The Arabian Nights one is a little more clever, but is it racist? I genuinely don't know. Maybe. Unrelated to all that, I like how Bruce and Dick are drawn in civilian mode by this artist (Carmine Infantino, designer of Barry's OG Flash costume -- a legend). He captures their ages well without over-exaggerating anything, Dick looks like a pretty, acrobatic teenager, Bruce looks like a handsome athlete in his 30s, they're wearing clothes that suit them and fit well. IDK, they just look nice.
Also, heh. Duck marina. Tim's new home, foreshadowed 60 years in advance.
Anyway what was I talking about? Right. Arthur. Harriet's camera gave him away because his painting was radioactive.
It was the 60s, everything in this franchise was radioactive. Not sure how this plan parses with the fact that the Batmobile of this era was supposed to be nuclear-powered too but whatever. From there foiling his dastardly plot is as simple as following his henchgoon home...Dick jumps on a grenade just to squeeze in some last-minute drama...
And then Bruce and Dick successfully gaslight both him and Aunt Harriet with the power of disguise and a little movie magic.
"Someday, we'll tell Aunt Harriet! But not now. For reasons. It'd be easier, but we're just not going to."
Also, it took me until writing up the page descriptions to realize that the two goons that Bruce and Dick pose as are the same two they take out for stealing televisions, so that would be why that random moment is in there. That did not track for me, probably because it's not so obvious from the framing of the fight scene that Dick is tackling a guy who's basically the same size as him.
--
In conclusion: Arthur should use more bombs.

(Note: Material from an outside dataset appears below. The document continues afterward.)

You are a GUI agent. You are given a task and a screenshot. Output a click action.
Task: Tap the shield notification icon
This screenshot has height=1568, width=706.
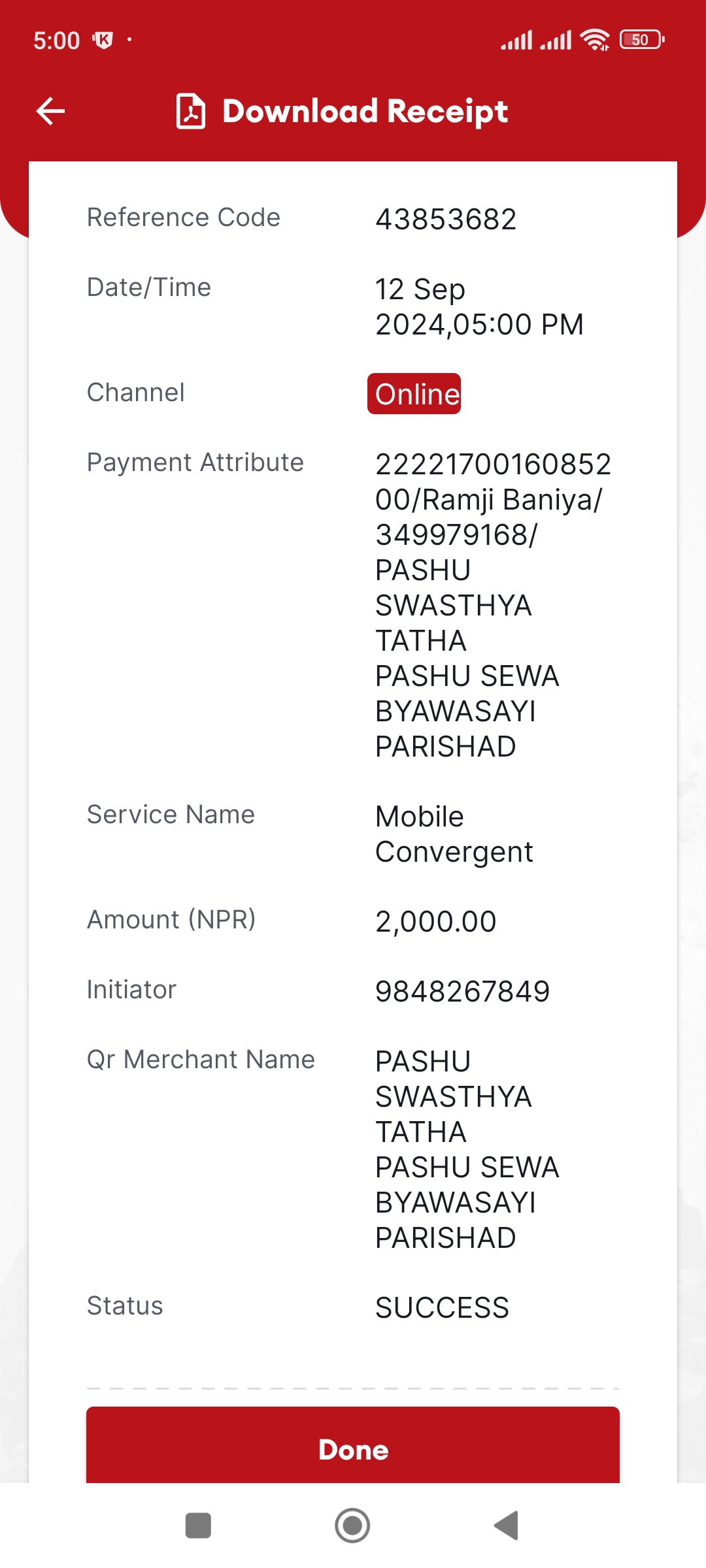(103, 41)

That's clearly more this thing than the clues, which it turns out where never actually a compulsion at all, but shtick to try and show off how smart he is. Like the foundational difference between Riddler and Cluemaster appears to be that Riddler has a legitimate compulsion to leave riddles behind and Cluemaster's just a know-it-all tryhard who's challenging Batman purely to prove that he's the smartest guy in the whole wide world.
It's also funny and a little sad to me that, despite this issue prominently featuring Aunt Harriet, a character who got a lot of attention in the '66 TV series, when they needed a quick Riddler expy to fill in for an episode in the second season that they couldn't use Frank Gorshin for (because he was asking for more money than the studio wanted to pay), they didn't use Cluemaster, they used the Puzzler, a Superman villain from the Golden Age.
This also explains what those pellets on Steph's OG costume were supposed to be, which I'm not sure she ever actually used in canon. Gimmick grenades stolen from her dad's stash could've been a fun shitck for her, they should've leaned into that. Imagine her upgrading to glitter bombs. That would've been amazing.